An EICR has for the ease of the non electrical person a series of codes, back in early part of this century we had a code 4, which was to inform the owner the installation did not comply with the current edition of BS7671, idea was so owner knew what would need doing before a circuit could be added to. However this was considered as confusing, and code 4 was removed, so now we add a "C" to show on the new system, and we have three main codes.
- C1 = Danger Present (FAIL)
- C2 = Potentially Dangerous (FAIL)
- C3 = Improvement Recommended.
Plus some extras.
- FI = Further Investigation Required (FAIL)
- N/V = Not Verified (Unable to verify)
- N/A = Not Applicable.
- LIM = Limitation (Not tested or inspected)
These are not linked to BS7671, however the regulation number can be given. So if you can touch some thing live it is a C1, that is not really disputed, but 230 volt is potentially dangerous, but what one is looking at is most things have to have two things go wrong for you to get a shock, if only one thing needs to go wrong, then considered as potentially dangerous.
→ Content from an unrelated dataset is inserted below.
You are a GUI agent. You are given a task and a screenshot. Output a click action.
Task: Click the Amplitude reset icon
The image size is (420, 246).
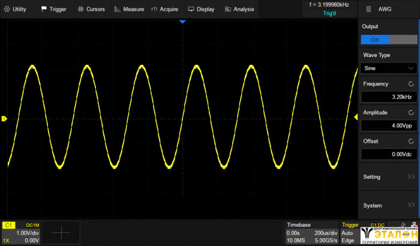(x=411, y=113)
So we have guides, The electrical safety council best practice guide
is considered a good guide as to what is, and is not reasonable. Every issue of the electrical regulations gives a date at which any new designs must follow it, it is not retrospective. There are very few items which if permitted when wired, are not permitted now, bathroom bonding requirements were changed, if all circuits in bathroom are RCD protected then most the bonding requirements have been dropped.
But if the home complied even as far back as 1960 then unless some thing has degraded or been altered it still complies. We would today like to see earths on the lights (came in 1966) and RCD protection (2008 for most of it) but looking at the list it seems OTT.
-install new water bond
Only if metal raising main.
-replace and install new DB due to poor condition incorporating RCBOs/SPD
If they want RCBO's and SPD they pay for it.
-raise 2 x sockets in kitchen as unable to use as to close to upstand
Replace with blanking plate.
-investigate high resistance reading on R2 and R2 on circuit 2
That is what the EICR is for, but OK yes likely needs doing.
-replace back box on circuit 3 as damaged
Possible, but also isolating circuit 3 would also make it safe
-replace pendant in dining room/bed 1/bed 2
-install smoke detection throughout
Not required unless multi occupation
-restest whole installation
Not required, Minor works and installation certificates will cover for any work done.
There is no way I would do that work before selling, things like a new consumer unit vary in price from £60 to £600 depending if just two RCD's or all RCBO and SPU, to fit a new CU then for new owner to rip it out and do it all again as they want a higher standard is pointless, and also you do not want to be messing around keeping frozen stuff cold.
I had similar arguments with brother-in-law on selling late father-in-laws house, the buyer want this ripped out and that ripped out, before he bought it, but the items were on the estate agents list, so if they pulled out of the sale, then all needs putting back, replacing a broken window, or smashed socket yes, but major things like fitting a new consumer unit is down to the buyer.
If he wants to offer less as he thinks he will need to do work then OK he offer less, and you decide if to accept it.